■ **Work to do**
Starting at the line containing "Viewport: 600px width, 470px" and ending at the end of the records, write every line out again, requests included, shifting the coordinates in each answer by adding 4 to both numbers.

>> Begin

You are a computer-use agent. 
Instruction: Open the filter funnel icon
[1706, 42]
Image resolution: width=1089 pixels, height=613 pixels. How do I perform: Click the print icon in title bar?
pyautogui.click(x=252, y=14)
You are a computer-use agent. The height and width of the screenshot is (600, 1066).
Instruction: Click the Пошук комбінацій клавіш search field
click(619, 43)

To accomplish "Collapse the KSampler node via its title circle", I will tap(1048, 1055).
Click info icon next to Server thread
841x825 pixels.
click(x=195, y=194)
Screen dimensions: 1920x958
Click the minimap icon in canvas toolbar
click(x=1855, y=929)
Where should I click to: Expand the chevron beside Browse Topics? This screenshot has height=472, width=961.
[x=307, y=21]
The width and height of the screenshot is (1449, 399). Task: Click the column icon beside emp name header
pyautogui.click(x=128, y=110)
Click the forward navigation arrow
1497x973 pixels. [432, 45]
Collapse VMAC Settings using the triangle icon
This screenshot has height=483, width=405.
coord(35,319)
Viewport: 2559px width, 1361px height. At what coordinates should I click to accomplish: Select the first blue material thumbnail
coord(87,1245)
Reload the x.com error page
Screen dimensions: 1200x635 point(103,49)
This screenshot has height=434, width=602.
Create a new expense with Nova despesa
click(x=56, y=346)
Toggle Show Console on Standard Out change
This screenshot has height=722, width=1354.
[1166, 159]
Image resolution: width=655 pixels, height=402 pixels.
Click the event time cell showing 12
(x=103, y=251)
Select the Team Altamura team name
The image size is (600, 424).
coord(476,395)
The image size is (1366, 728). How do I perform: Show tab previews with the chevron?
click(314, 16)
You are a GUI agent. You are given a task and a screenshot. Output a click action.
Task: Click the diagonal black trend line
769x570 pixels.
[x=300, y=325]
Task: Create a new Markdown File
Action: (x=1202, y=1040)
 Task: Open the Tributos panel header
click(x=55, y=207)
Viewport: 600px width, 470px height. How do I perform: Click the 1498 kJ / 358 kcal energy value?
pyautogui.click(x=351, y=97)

>> End

■ **Task solution**
Viewport: 600px width, 470px height. How do I perform: Click the 1498 kJ / 358 kcal energy value?
pyautogui.click(x=355, y=101)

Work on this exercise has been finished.